According to Opposing Views, it’s going to be put up on the New Jersey side of the Lincoln Tunnel. Smart location. And, I think it’s kind of good, actually:
It’s funny, too, since it’s almost always the case that someone like Mike Savage, Lars Larson, or Bill “My Name is Mudd” O’Reilly starts the yearly tradition by yammering on incessantly about how some drugstore cashier in Nowhere, Iowa wished someone a “happy holidays” instead of “Merry Christmas” and how this is to be interpreted as a precursor to the End Times.
Blair Scott, Communications Director for American Atheists, stated, “Every year groups like The Catholic League and American Family Association told Americans about a war on Christmas that simply did not exist. Last year we thought we would give them what they seemed to want and fired the first shot in the war on Christmas. To both groups we say, ‘Happy Holidays!’”
Oh, good. Let’s kick the hornets’ nest, why don’t we? To be honest, I’m not too sure I wouldn’t have done the same thing in his place. If the same kind of hyperventilating is going to take place regardless of any other consideration, then it’s likely I would also feel compelled to at least put something out there for people to chew on.
Dave Silverman, president of American Atheists, told Opposing Views that he hopes the group’s new signs are “equally thought-provoking and spark plenty of conversations nationally.”
I very much doubt that will happen. The problem is that even if I may agree with the sentiment, this country views atheists with so much distrust that nothing we do will provoke thought, discussion, or any rational discourse. It will only cause more manufactured indignation and outrage on the part of the religious conservative demographic as a result of some paranoid delusion that we’re trying to destroy the country …
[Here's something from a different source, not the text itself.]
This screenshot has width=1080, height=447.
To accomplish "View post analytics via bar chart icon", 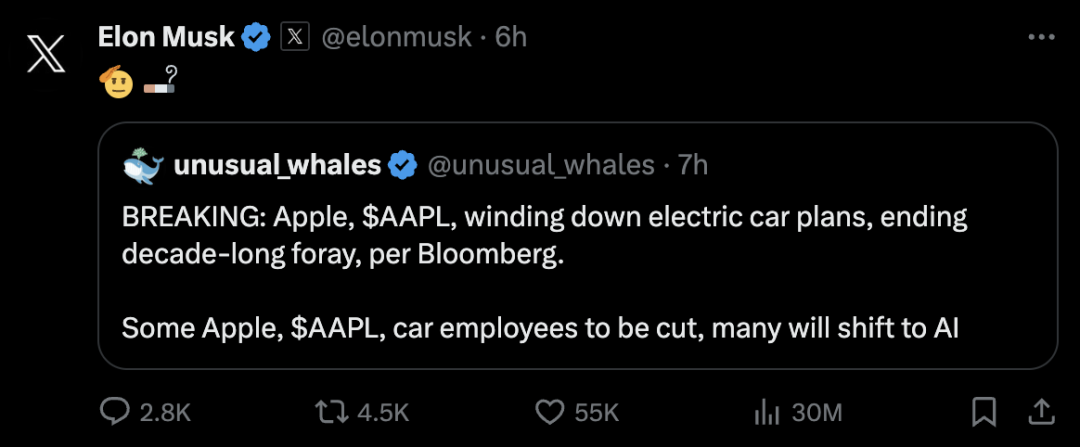I will click(765, 411).
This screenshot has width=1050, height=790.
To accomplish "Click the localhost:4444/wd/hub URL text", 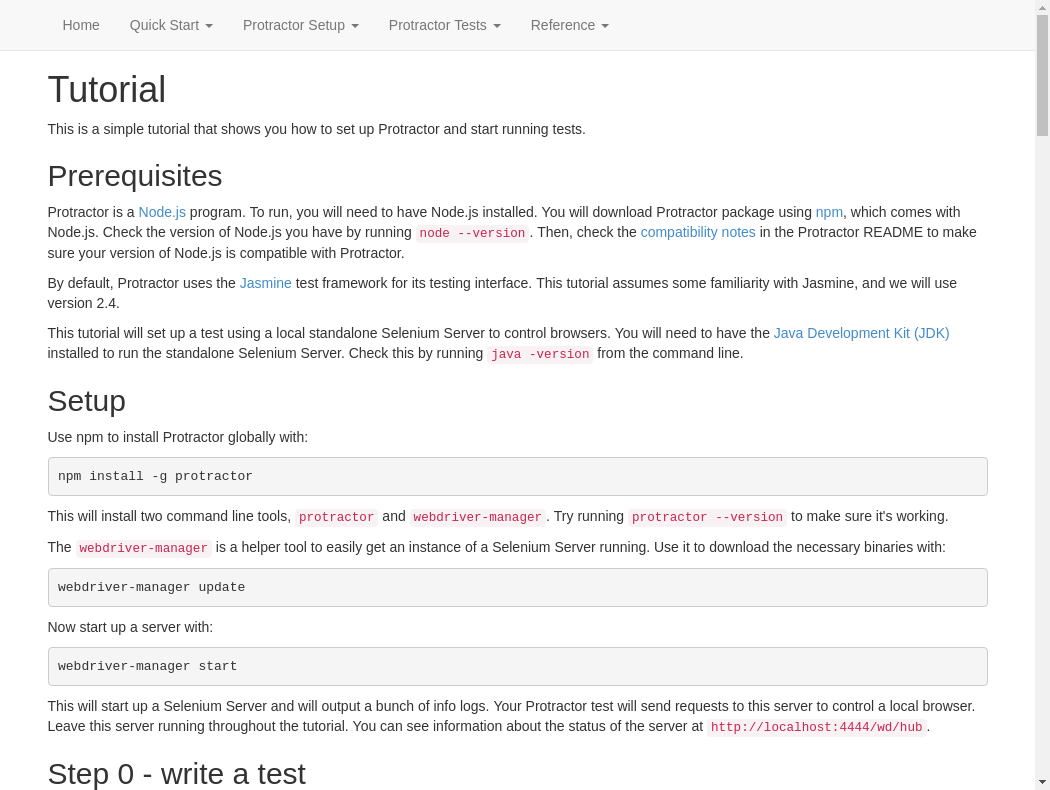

… by telling people that taking a myth as fact or going so far as to call it science is silly and dangerous in every context, without exception. Oh, the horror. Then there’s this guy:
But one pastor told the Christian Post the new sign shows “ignorance.”
“Only the most dense and simple-minded person would put [Jesus] in the same category as the other three. Clearly, even those who lack a personal commitment to Jesus recognize that there was in fact some historical figure by this name — religious leader and teacher — around 2,000 years ago.”
My immediate thought is that only the most dense and simple-minded person would think that the issue is about the existence of a flesh-and-blood person named Jesus (Joshua, etc.), and not the claims of his divine nature or the “miracles” he performed for which there is no proof whatsoever. There is some historical evidence that gives support to the claim that he may have actually been alive then … but who cares? That’s not the point. Hell, it’s also possible that there was a Briton warlord named Arthur around 500 AD who provided the basis for another set of widely popular myths … but I doubt we can think of anyone who believes that the supernatural elements of those stories have any truth to them.
Maybe, given the fact that some people can’t figure out exactly what the billboard is saying, they should have put Jesus, King Arthur, St. Niclaus, and John Henry on it instead. All myths, all with arguably real – and normal – people at the core.